Soy creativa de marca y fotógrafa artística. Conecto a las personas con la belleza. Lo hago de diferentes maneras. A través de mi empresa Lucky Lois ayudo a emprendedores con la imagen visual de su marca. Cuando te sientes inspirado, quieres causar impacto y comunicarlo de forma clara y elegante, entonces te tomas en serio a ti mismo, tu trabajo y a tus clientes.

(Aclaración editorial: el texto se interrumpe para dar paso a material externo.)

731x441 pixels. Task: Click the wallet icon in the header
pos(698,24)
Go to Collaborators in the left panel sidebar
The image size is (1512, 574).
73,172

Eso hace que el mundo sea un lugar más hermoso.
Con Lois en el espacio, realizo fotografía artística para tu hogar o lugar de trabajo. La belleza está en los materiales cotidianos, la naturaleza, la forma y el color. Es la fuente de mi inspiración y cuento historias con ella que dejan espacio para la imaginación.
También enseño en la Academia Artemis en Ámsterdam. Trato de transmitir a los estudiantes mi amor por la creatividad y la belleza. Para animarlos a mirar las cosas de manera diferente.
¿Cuál consideras tu mayor logro?
Soy feliz. Esto se debe a al menos dos cosas importantes.
Con mis conocimientos y habilidades, puedo hacer felices a otras personas. Estoy agradecida de haber seguido mi corazón y haber organizado mi vida para hacer lo que me hace feliz.
Pero también es que he podido darle un lugar a la tristeza de no tener hijos. Pasé por el proceso de fertilidad durante dos años. Luego, me diagnosticaron endometriosis. Me operaron, pero ya no pude continuar con los tratamientos. Me costaba demasiada alegría en la vida. Así que el dolor de no tener hijos permaneció, y tuve que encontrar una manera de sobrellevarlo.
En un momento decidí que no quería convertirme en una mujer amargada y que quería disfrutar de los niños que me rodean. Mis sobrinas y sobrino, hijos de amigos y mi hijastro. Por supuesto, la tristeza también está ahí. De vez en cuando, surge inesperadamente. Entonces, al ver una escena familiar cariñosa en una película o en la calle, ese punto doloroso se toca de repente. Entonces tengo que llorar mucho. Permito que eso suceda. Claro que me alejo de la escena, pero se permite que la tristeza esté ahí. Ya no domina mi vida.
Enseñar también satisface un impulso o deseo primario, o como quieras llamarlo. Los estudiantes pueden ser mis hijos en cuanto a edad. Puedo darles algo, y ellos me dan algo a mí. Pueden conmoverme, hacerme reír, y su sabiduría me inspira. No tienen idea de lo feliz que me hace cuando dicen que fue divertido enseñar después de un bloque.